I asked him to come with me, since he already had the app and
would hopefully pay for the ride, since it was his idea. He came to my
office near Fisherman's Wharf on Monday and we walked onto the street,
ready to hail a ride.
The problem was we had nowhere to go. We ultimately decided
to go all the way to the new Ikea store on Market Street, which I hadn't
seen. It seemed logical. Both Waymo and the new Ikea store were potential
financial disasters.
We'd also get to see the Waymo navigate the worst of San
Francisco downtown traffic, which should be fun. As a native San
Franciscan with an intricate knowledge of our streets, Waymo had little
chance of besting me.
"HE'S GOING THE WRONG WAY!!" I shouted, immediately
assuming, for unknown reasons, the driverless car was a male. "WHAT
AN IDIOT!!"
Nobody drives through Chinatown to get downtown. It's a mess.
But I couldn't say anything, even though I did. I just fumed as we got
stuck in horrendous traffic.
"This probably isn't a good idea for control freaks like
you," my brother-in-law said as I noted the Waymo driverless driver
should move into the right lane if he wanted to be remotely successful.
And then it got worse. After a few more wrong turns and
anguished cries from one of its riders, the Waymo apparently realized it
couldn't drop us off at the Ikea on Market because cars weren't allowed.

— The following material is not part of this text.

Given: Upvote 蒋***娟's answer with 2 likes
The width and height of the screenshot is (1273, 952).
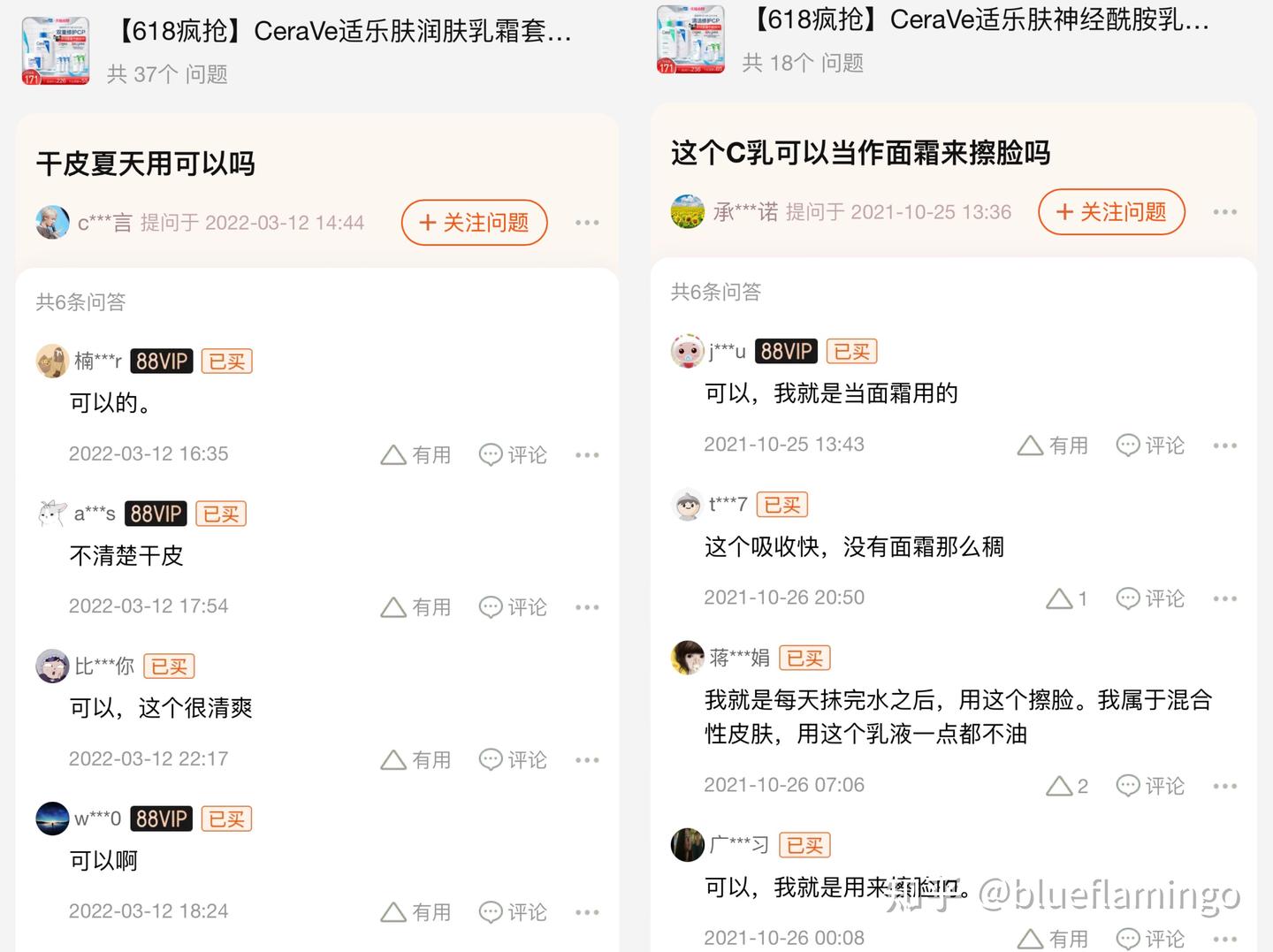Looking at the screenshot, I should [x=1067, y=786].
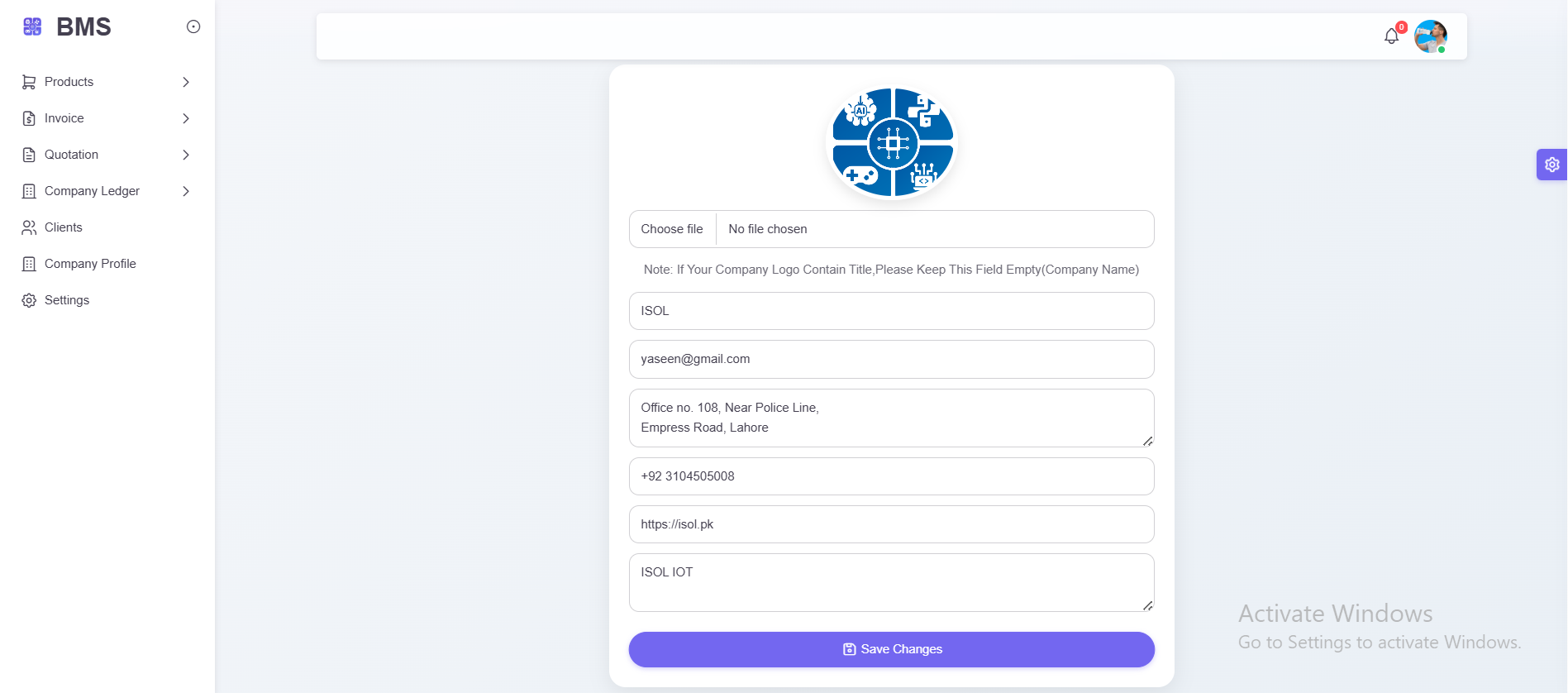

So it came up 6th street from the south (don't ask me why) and then looked
for a dropoff spot.
For those unfamiliar with San Francisco, 6th Street is not on
a lot of postcards. While I'm a huge fan of my native city and its
beautiful neighborhoods, 6th Street doesn't do much for San Francisco's
reputation.
The Waymo didn't care. But just as I was shuddering at the
thought of exiting among the mentally ill and drug addicts, it turned
right down an alley. If 6th Street was the Night of the Living Dead, this
alley was Armageddon.
"NOOOOOO!!" I screamed at the empty driver seat.
"YOU CAN'T DROP US HERE! WE'LL BE ROBBED AND STABBED WITHIN
SECONDS!!"
I was exaggerating a bit, but the empty driver's seat
couldn't care less. No taxi driver or Uber driver would ever think of
dropping us there. It was a mass of tents and a crush of very unfortunate
people, all staring at us as we sheepishly exited.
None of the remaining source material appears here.